Saturday, June 30, 2012

How I'd Like to See Our Healthcare System Work...

I read a piece by Holman Jenkins this morning in the Wall Street Journal.  It introduces a new term I hadn't heard before that gave me a chuckle: “lip-commitment” – referring to politicians who have verbally committed to something, but haven't actually done it yet.  He also proposes a solution to this country's healthcare problems, via a relatively small tweak to ObamaCare:
Now just modify the Affordable Care Act so buying any health policy authorized by the new charter, no matter how minimalist, satisfies the employer and individual mandate.

What would follow is a boom in low-cost, high-deductible plans that leave individuals in charge of managing most of their ordinary health-care costs out of pocket. Because it would be cheap, millions who would opt not to buy coverage will buy coverage. Because it will be cheap, companies will direct their low-wage and entry-level employees to this coverage.
I don't believe the solution is anything like that simple, but this is definitely a component of the reform I would like to see: a return to real insurance, instead of the all-you-can-eat prepaid healthcare pseudo-insurance we have today.

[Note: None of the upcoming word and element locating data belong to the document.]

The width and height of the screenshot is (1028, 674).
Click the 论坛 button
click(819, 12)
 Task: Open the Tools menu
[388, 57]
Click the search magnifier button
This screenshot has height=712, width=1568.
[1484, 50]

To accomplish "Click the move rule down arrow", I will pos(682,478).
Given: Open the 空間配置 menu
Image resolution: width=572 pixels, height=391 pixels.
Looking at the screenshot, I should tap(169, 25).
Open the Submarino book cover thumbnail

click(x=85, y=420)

In response to a reader's question, here are the pieces of a reformed healthcare system that I'd like to see here in the U.S.  A lot of these pieces interact with others, so they really need to be considered together.  And before people start yelling at me, I know that the chances of these elements being enacted together at that national level are vanishingly close to zero.  So shut up, already – it's my dream!  The elements:
  1. Either eliminate healthcare costs as deductible by employers, or make them deductible by individuals (or both).  This would eliminate the tax bias toward employer-provided healthcare (this never was a good idea, and only came into being as an accidental side-effect of WWI-era wage controls).  Employers could still provide healthcare, but it would cost them more.  Most employers would drop healthcare benefits like a hot potato, and then most Americans would be shopping for insurance.  Why do I think this is good?  Because it would empower individuals to shop for healthcare and health insurance, choosing the right combination of benefits and cost for them.
  2. Eliminate all mandated features of health insurance products, both at the federal and state levels.  In other words, allow health insurance providers the same freedom as car manufacturers – let them make high-end and low-end products, some full of glitzy features and others stripped down to the bare metal.  Insurance providers will immediately start promoting high-deductible major medical policies – because they are dirt cheap compared with the feature-laden policies most states mandate today.  Why do I think this is a good idea?  Because then the insurance companies will fall all over themselves trying to find products that the marketplace finds compelling – just like car makers do today.  This will include low-end products (like high-deductible major medical policies) and high-end products (like today's healthcare insurance, if enough people are willing to pay for them).  The most important piece of this is that consumers then get to choose – and the marketplace does the rest.
  3. Eliminate all state regulations that have the effect of creating a separate market for healthcare insurance within a state.  I can buy a Toyota in any state of this country.  I should be able to buy a Brand XYZ insurance policy the same way.  Why do I think this is a good idea?  That's easy: increased competition always means lower prices and better products.  No government ever produced a product like the iPhone, good service like Zappos, or low prices like Walmart – these all happened through the magic of competition in the marketplace – and the bigger that marketplace is, the better.
  4. Forbid denial (of high-deductible, major medical policies only) on the basis of pre-existing conditions – but allow insurance companies to recover as much of their costs related to the pre-existing condition as possible.  The idea here is to allow anyone to obtain coverage, no matter what their medical situation – but when an insurance company is forced to accept someone with a pre-existing condition, they can come after all that person's assets to recover their costs, much the way student loans are treated today.  I'm glossing over lots of troublesome details here, like determining what's actually related to pre-existing conditions, dealing with pre-existing conditions that predate adulthood, people uninsured for a short time (like between jobs), etc.  All that would most definitely have to be worked out, and I suspect it wouldn't be pretty.  But...what I like about this approach is that we'd end up in a situation in which two things are true: (1) anybody, with any pre-existing condition can get insurance, and (2) people who choose not to buy insurance until they needed it would be penalized, potentially severely.
  5. Remove all barriers to forming a robust healthcare reinsurance market.  This has the effect of enlarging the risk pool, an unambiguously good thing for competition.
  6. Completely separate the welfare component and the insurance component of healthcare-related policy and regulation.  Government programs like Medicare and Medicaid are part insurance, part pre-paid all-you-can-eat healthcare services, and part welfare.  What I'm proposing is requiring that when the government provides (directly or indirectly) health insurance to a program beneficiary, they buy a private health insurance policy to do so.  This has the effect of greatly increasing the size of the risk pools for both the indigent and the elderly, while still keeping it a competitive marketplace.
See what I mean?  Chances of all that passing are zero!